Although the reader works, this breaks several things. C-x C-e doesn't
work well, sexp navigation is broken, etc. There is work to do to make
the rest of emacs aware of raw strings.
[-- Attachment #2: raw-string-python.diff --]
[-- Type: application/octet-stream, Size: 2819 bytes --]
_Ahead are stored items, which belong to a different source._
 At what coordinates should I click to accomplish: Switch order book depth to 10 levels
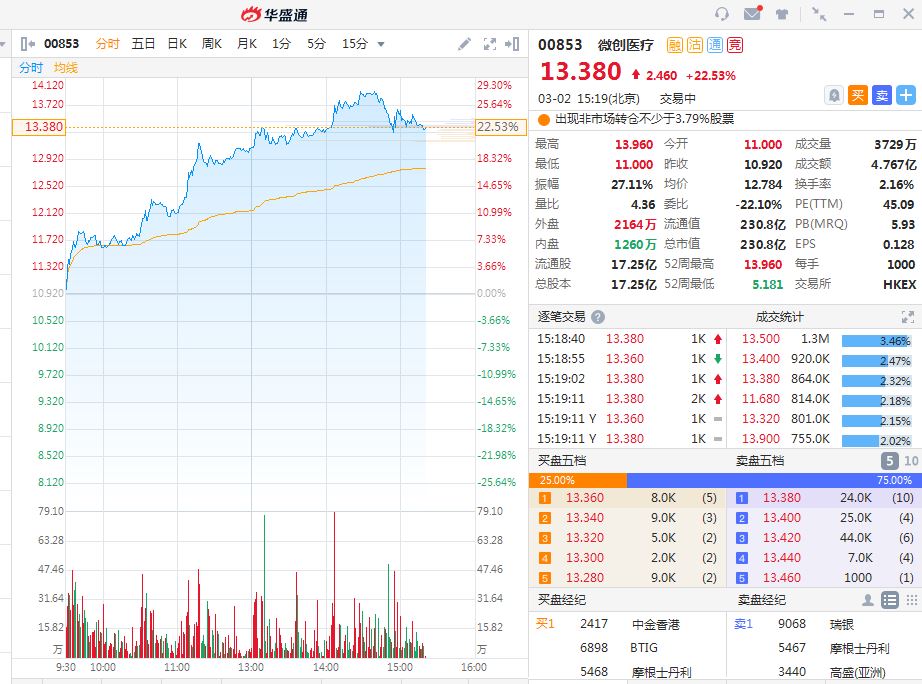pos(911,461)
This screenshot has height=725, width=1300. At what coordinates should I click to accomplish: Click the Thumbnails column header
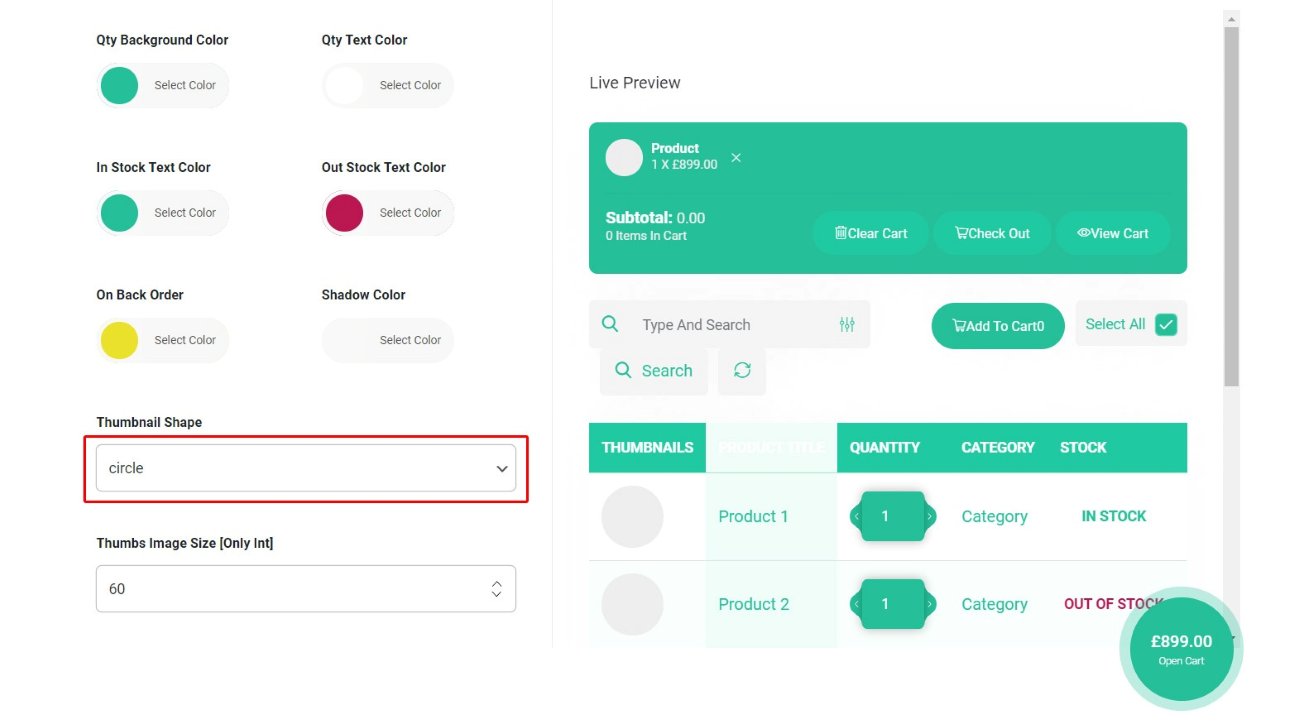pos(647,447)
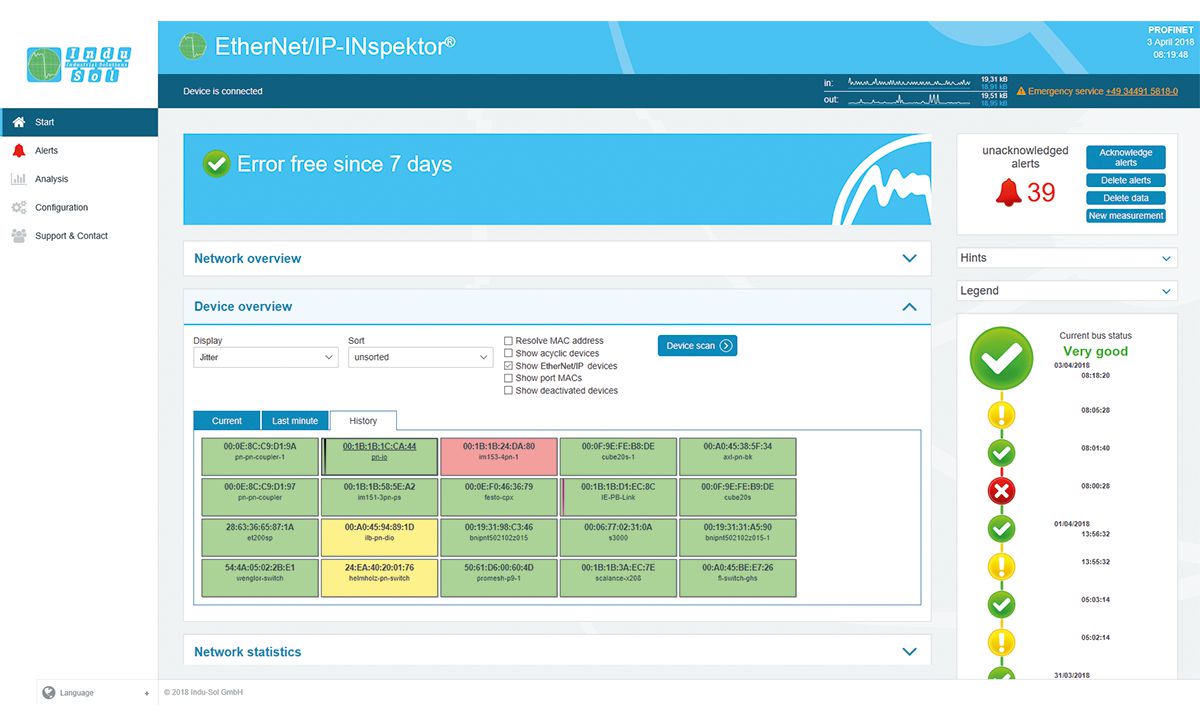
Task: Enable Show deactivated devices checkbox
Action: (x=509, y=391)
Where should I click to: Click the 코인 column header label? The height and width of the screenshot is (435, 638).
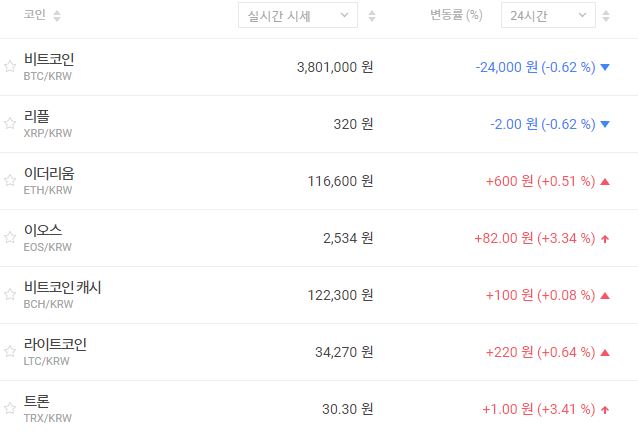pos(35,16)

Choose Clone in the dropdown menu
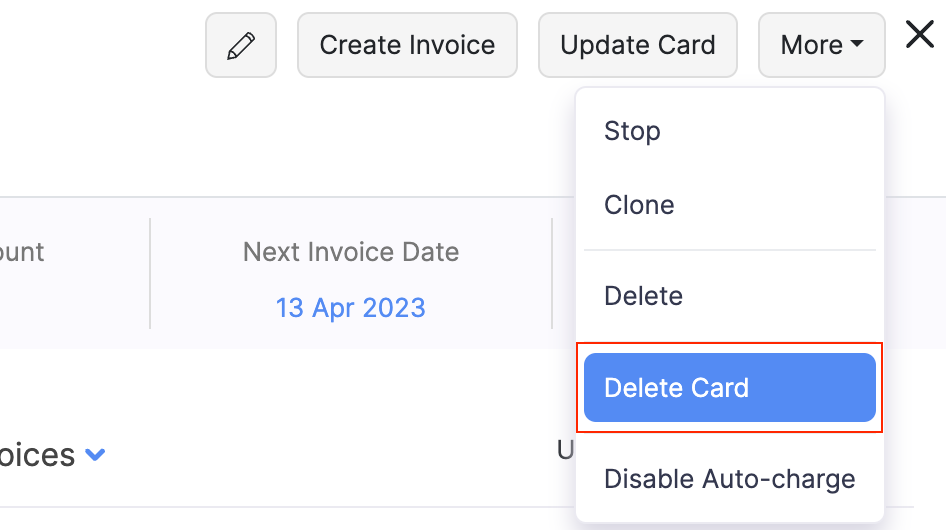coord(639,205)

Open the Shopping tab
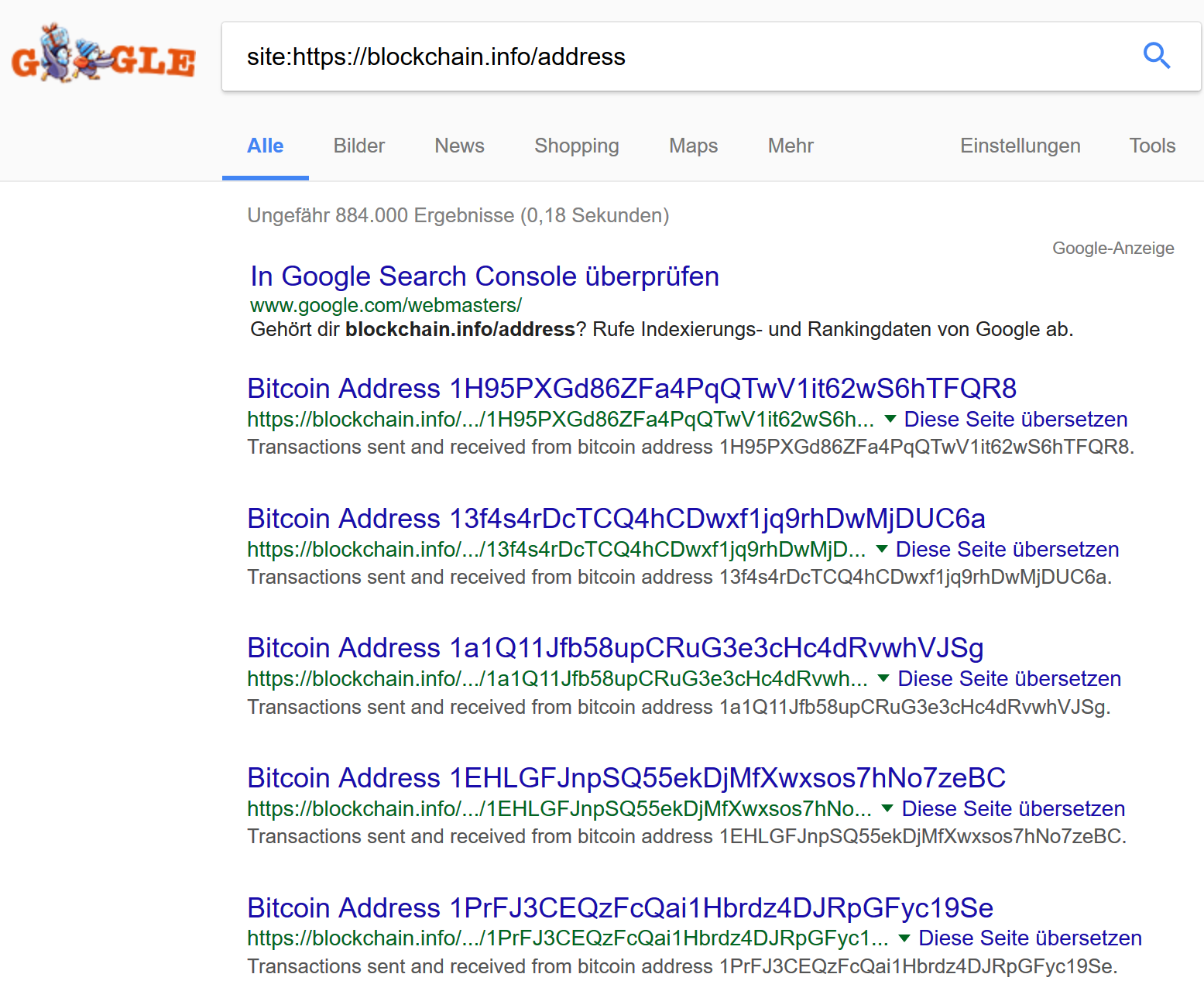click(x=576, y=146)
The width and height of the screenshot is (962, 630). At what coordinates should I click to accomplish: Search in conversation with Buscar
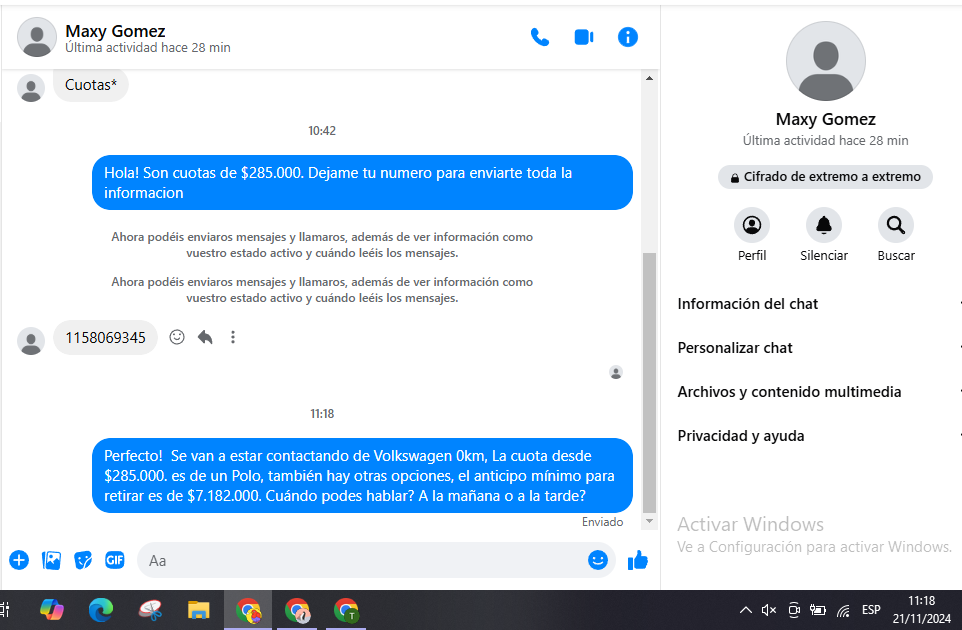895,226
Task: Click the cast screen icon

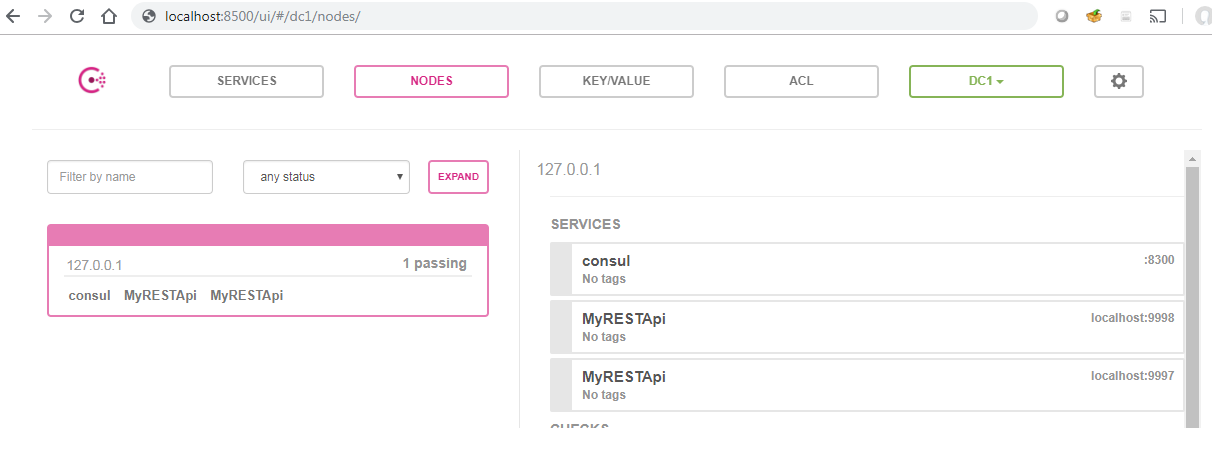Action: tap(1158, 16)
=== modified file 'src/lread.c'
--- src/lread.c 2012-08-01 20:51:44 +0000
+++ src/lread.c 2012-08-03 01:45:01 +0000
@@ -2384,6 +2384,84 @@
case '#':
c = READCHAR;
+
+ /* raw string with """ delimiters
+ #r"""foo bar""" */
+ if (c == 'r')
+ {
+ int old;
+ int ndelim = 0;
+ char *p = read_buffer;
+ char *end = read_buffer + read_buffer_size;
+ register int ch;
+ /* Nonzero if we saw an escape sequence specifying
+ a multibyte character. */
+ int force_multibyte = 0;
+ /* Nonzero if we saw an escape sequence specifying
+ a single-byte character. */
+ int force_singlebyte = 0;
+ int cancel = 0;
+ ptrdiff_t nchars = 0;
+
+ /* read 3 first delim */
+ if (READCHAR != '"' || READCHAR != '"' || READCHAR != '"')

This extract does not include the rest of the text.